(Data excerpts)
- - - - - - -
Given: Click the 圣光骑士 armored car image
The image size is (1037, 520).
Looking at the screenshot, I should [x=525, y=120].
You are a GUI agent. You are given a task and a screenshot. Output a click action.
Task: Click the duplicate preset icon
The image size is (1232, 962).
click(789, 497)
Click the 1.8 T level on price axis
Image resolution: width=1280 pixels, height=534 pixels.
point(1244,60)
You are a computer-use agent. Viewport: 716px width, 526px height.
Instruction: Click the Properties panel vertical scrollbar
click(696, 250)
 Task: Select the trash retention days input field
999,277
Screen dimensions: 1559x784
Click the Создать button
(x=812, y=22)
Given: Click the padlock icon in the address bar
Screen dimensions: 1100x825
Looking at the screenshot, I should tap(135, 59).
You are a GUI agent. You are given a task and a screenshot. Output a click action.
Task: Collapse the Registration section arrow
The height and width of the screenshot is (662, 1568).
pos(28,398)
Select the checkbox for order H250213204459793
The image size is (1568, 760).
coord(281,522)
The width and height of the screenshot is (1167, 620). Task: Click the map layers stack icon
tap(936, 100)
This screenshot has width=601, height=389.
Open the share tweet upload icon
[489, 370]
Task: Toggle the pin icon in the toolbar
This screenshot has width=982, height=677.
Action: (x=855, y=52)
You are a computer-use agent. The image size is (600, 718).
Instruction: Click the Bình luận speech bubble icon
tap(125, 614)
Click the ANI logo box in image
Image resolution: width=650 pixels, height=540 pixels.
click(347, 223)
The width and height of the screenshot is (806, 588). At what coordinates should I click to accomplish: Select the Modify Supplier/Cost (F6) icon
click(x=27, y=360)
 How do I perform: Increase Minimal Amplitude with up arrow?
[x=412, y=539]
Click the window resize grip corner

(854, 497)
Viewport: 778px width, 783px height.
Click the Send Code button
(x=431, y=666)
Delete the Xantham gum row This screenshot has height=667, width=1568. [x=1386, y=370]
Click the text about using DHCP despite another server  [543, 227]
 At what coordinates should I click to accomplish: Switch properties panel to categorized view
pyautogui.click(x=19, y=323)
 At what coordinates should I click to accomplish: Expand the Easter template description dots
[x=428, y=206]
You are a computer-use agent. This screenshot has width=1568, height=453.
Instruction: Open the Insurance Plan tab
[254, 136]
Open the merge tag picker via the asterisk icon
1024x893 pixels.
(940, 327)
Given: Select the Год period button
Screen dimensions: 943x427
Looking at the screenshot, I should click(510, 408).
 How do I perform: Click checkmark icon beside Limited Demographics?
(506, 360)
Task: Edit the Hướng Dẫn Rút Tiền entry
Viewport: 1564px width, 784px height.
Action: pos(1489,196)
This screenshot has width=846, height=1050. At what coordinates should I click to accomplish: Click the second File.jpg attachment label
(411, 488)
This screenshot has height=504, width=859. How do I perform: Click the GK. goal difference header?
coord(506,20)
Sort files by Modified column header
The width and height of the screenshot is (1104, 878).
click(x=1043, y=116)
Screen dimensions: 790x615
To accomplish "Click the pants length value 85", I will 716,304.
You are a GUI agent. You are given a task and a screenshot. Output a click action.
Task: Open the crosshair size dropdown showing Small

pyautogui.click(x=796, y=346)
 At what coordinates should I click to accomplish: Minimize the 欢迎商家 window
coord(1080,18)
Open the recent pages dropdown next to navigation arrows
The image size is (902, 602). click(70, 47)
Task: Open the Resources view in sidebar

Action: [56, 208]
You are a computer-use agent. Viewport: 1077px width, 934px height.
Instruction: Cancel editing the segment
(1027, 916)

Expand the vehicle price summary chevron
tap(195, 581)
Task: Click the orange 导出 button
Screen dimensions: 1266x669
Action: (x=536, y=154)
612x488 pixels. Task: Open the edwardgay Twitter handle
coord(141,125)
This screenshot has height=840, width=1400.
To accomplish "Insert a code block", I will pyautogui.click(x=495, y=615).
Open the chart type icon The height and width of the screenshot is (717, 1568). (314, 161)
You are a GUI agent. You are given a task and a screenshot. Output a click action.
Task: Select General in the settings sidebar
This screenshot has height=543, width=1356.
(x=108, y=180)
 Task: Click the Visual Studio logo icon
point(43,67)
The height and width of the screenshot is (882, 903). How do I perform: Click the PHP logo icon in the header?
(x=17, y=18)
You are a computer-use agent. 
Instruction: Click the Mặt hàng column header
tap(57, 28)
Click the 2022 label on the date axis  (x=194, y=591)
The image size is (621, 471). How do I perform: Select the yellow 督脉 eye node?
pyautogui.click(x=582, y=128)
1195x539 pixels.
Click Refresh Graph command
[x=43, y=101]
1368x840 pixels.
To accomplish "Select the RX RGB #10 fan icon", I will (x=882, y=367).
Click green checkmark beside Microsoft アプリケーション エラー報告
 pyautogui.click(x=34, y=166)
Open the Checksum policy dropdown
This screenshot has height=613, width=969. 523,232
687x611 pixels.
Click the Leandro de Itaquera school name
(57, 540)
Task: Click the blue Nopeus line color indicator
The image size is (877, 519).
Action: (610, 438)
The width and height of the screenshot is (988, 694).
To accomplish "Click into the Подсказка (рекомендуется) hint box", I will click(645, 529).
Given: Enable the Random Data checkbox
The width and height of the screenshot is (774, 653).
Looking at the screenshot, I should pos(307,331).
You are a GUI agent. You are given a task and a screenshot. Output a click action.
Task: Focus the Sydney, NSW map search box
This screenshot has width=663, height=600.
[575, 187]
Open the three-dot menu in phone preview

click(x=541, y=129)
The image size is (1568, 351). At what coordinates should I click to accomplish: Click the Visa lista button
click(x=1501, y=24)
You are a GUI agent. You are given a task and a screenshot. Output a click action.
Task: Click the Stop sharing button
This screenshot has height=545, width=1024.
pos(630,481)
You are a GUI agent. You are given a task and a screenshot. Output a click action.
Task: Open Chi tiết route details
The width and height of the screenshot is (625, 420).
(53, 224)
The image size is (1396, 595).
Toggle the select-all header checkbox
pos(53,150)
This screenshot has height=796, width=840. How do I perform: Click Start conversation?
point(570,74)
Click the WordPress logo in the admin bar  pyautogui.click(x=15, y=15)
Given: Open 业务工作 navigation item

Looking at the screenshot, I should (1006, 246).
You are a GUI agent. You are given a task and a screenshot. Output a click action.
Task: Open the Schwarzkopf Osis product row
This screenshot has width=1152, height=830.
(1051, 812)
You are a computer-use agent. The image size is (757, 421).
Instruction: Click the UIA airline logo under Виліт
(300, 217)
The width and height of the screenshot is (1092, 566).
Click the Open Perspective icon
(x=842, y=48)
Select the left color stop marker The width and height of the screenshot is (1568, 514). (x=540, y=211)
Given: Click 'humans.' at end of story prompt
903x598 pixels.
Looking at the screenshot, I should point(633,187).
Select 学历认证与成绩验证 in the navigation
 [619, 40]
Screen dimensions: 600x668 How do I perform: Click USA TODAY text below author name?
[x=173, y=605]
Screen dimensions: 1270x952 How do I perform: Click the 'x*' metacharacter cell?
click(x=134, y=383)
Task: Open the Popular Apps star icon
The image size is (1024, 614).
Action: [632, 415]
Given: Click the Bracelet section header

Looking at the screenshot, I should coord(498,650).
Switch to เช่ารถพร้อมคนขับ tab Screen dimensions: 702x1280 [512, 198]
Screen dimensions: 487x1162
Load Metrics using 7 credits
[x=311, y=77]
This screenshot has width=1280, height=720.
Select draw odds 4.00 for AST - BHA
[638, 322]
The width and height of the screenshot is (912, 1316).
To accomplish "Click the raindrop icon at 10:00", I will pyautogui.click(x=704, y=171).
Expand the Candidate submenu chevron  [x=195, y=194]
- - - - - - -
Directions: Return every line of the data unchanged.

Final answer:
Given: Click the 圣光骑士 armored car image
The image size is (1037, 520).
Looking at the screenshot, I should [x=525, y=120].
You are a GUI agent. You are given a task and a screenshot. Output a click action.
Task: Click the duplicate preset icon
The image size is (1232, 962).
click(789, 497)
Click the 1.8 T level on price axis
Image resolution: width=1280 pixels, height=534 pixels.
point(1244,60)
You are a computer-use agent. Viewport: 716px width, 526px height.
Instruction: Click the Properties panel vertical scrollbar
click(696, 250)
 Task: Select the trash retention days input field
999,277
Screen dimensions: 1559x784
Click the Создать button
(x=812, y=22)
Given: Click the padlock icon in the address bar
Screen dimensions: 1100x825
Looking at the screenshot, I should tap(135, 59).
You are a GUI agent. You are given a task and a screenshot. Output a click action.
Task: Collapse the Registration section arrow
The height and width of the screenshot is (662, 1568).
pos(28,398)
Select the checkbox for order H250213204459793
The image size is (1568, 760).
coord(281,522)
The width and height of the screenshot is (1167, 620). Task: Click the map layers stack icon
tap(936, 100)
This screenshot has width=601, height=389.
Open the share tweet upload icon
[489, 370]
Task: Toggle the pin icon in the toolbar
This screenshot has width=982, height=677.
Action: (x=855, y=52)
You are a computer-use agent. The image size is (600, 718).
Instruction: Click the Bình luận speech bubble icon
tap(125, 614)
Click the ANI logo box in image
Image resolution: width=650 pixels, height=540 pixels.
click(347, 223)
The width and height of the screenshot is (806, 588). At what coordinates should I click to accomplish: Select the Modify Supplier/Cost (F6) icon
click(x=27, y=360)
 How do I perform: Increase Minimal Amplitude with up arrow?
[x=412, y=539]
Click the window resize grip corner

(854, 497)
Viewport: 778px width, 783px height.
Click the Send Code button
(x=431, y=666)
Delete the Xantham gum row This screenshot has height=667, width=1568. [x=1386, y=370]
Click the text about using DHCP despite another server  [543, 227]
 At what coordinates should I click to accomplish: Switch properties panel to categorized view
pyautogui.click(x=19, y=323)
 At what coordinates should I click to accomplish: Expand the Easter template description dots
[x=428, y=206]
You are a computer-use agent. This screenshot has width=1568, height=453.
Instruction: Open the Insurance Plan tab
[254, 136]
Open the merge tag picker via the asterisk icon
1024x893 pixels.
(940, 327)
Given: Select the Год period button
Screen dimensions: 943x427
Looking at the screenshot, I should click(510, 408).
 How do I perform: Click checkmark icon beside Limited Demographics?
(506, 360)
Task: Edit the Hướng Dẫn Rút Tiền entry
Viewport: 1564px width, 784px height.
Action: pos(1489,196)
This screenshot has width=846, height=1050. At what coordinates should I click to accomplish: Click the second File.jpg attachment label
(411, 488)
This screenshot has height=504, width=859. How do I perform: Click the GK. goal difference header?
coord(506,20)
Sort files by Modified column header
The width and height of the screenshot is (1104, 878).
click(x=1043, y=116)
Screen dimensions: 790x615
To accomplish "Click the pants length value 85", I will 716,304.
You are a GUI agent. You are given a task and a screenshot. Output a click action.
Task: Open the crosshair size dropdown showing Small

pyautogui.click(x=796, y=346)
 At what coordinates should I click to accomplish: Minimize the 欢迎商家 window
coord(1080,18)
Open the recent pages dropdown next to navigation arrows
The image size is (902, 602). click(70, 47)
Task: Open the Resources view in sidebar

Action: [56, 208]
You are a computer-use agent. Viewport: 1077px width, 934px height.
Instruction: Cancel editing the segment
(1027, 916)

Expand the vehicle price summary chevron
tap(195, 581)
Task: Click the orange 导出 button
Screen dimensions: 1266x669
Action: (x=536, y=154)
612x488 pixels. Task: Open the edwardgay Twitter handle
coord(141,125)
This screenshot has height=840, width=1400.
To accomplish "Insert a code block", I will pyautogui.click(x=495, y=615).
Open the chart type icon The height and width of the screenshot is (717, 1568). (314, 161)
You are a GUI agent. You are given a task and a screenshot. Output a click action.
Task: Select General in the settings sidebar
This screenshot has height=543, width=1356.
(x=108, y=180)
 Task: Click the Visual Studio logo icon
point(43,67)
The height and width of the screenshot is (882, 903). How do I perform: Click the PHP logo icon in the header?
(x=17, y=18)
You are a computer-use agent. 
Instruction: Click the Mặt hàng column header
tap(57, 28)
Click the 2022 label on the date axis  (x=194, y=591)
The image size is (621, 471). How do I perform: Select the yellow 督脉 eye node?
pyautogui.click(x=582, y=128)
1195x539 pixels.
Click Refresh Graph command
[x=43, y=101]
1368x840 pixels.
To accomplish "Select the RX RGB #10 fan icon", I will (x=882, y=367).
Click green checkmark beside Microsoft アプリケーション エラー報告
 pyautogui.click(x=34, y=166)
Open the Checksum policy dropdown
This screenshot has height=613, width=969. 523,232
687x611 pixels.
Click the Leandro de Itaquera school name
(57, 540)
Task: Click the blue Nopeus line color indicator
The image size is (877, 519).
Action: (610, 438)
The width and height of the screenshot is (988, 694).
To accomplish "Click into the Подсказка (рекомендуется) hint box", I will click(645, 529).
Given: Enable the Random Data checkbox
The width and height of the screenshot is (774, 653).
Looking at the screenshot, I should pos(307,331).
You are a GUI agent. You are given a task and a screenshot. Output a click action.
Task: Focus the Sydney, NSW map search box
This screenshot has width=663, height=600.
[575, 187]
Open the three-dot menu in phone preview

click(x=541, y=129)
The image size is (1568, 351). At what coordinates should I click to accomplish: Click the Visa lista button
click(x=1501, y=24)
You are a GUI agent. You are given a task and a screenshot. Output a click action.
Task: Click the Stop sharing button
This screenshot has height=545, width=1024.
pos(630,481)
You are a GUI agent. You are given a task and a screenshot. Output a click action.
Task: Open Chi tiết route details
The width and height of the screenshot is (625, 420).
(53, 224)
The image size is (1396, 595).
Toggle the select-all header checkbox
pos(53,150)
This screenshot has height=796, width=840. How do I perform: Click Start conversation?
point(570,74)
Click the WordPress logo in the admin bar  pyautogui.click(x=15, y=15)
Given: Open 业务工作 navigation item

Looking at the screenshot, I should (1006, 246).
You are a GUI agent. You are given a task and a screenshot. Output a click action.
Task: Open the Schwarzkopf Osis product row
This screenshot has width=1152, height=830.
(1051, 812)
You are a computer-use agent. The image size is (757, 421).
Instruction: Click the UIA airline logo under Виліт
(300, 217)
The width and height of the screenshot is (1092, 566).
Click the Open Perspective icon
(x=842, y=48)
Select the left color stop marker The width and height of the screenshot is (1568, 514). (x=540, y=211)
Given: Click 'humans.' at end of story prompt
903x598 pixels.
Looking at the screenshot, I should point(633,187).
Select 学历认证与成绩验证 in the navigation
 [619, 40]
Screen dimensions: 600x668 How do I perform: Click USA TODAY text below author name?
[x=173, y=605]
Screen dimensions: 1270x952 How do I perform: Click the 'x*' metacharacter cell?
click(x=134, y=383)
Task: Open the Popular Apps star icon
The image size is (1024, 614).
Action: [632, 415]
Given: Click the Bracelet section header

Looking at the screenshot, I should coord(498,650).
Switch to เช่ารถพร้อมคนขับ tab Screen dimensions: 702x1280 [512, 198]
Screen dimensions: 487x1162
Load Metrics using 7 credits
[x=311, y=77]
This screenshot has width=1280, height=720.
Select draw odds 4.00 for AST - BHA
[638, 322]
The width and height of the screenshot is (912, 1316).
To accomplish "Click the raindrop icon at 10:00", I will pyautogui.click(x=704, y=171).
Expand the Candidate submenu chevron  [x=195, y=194]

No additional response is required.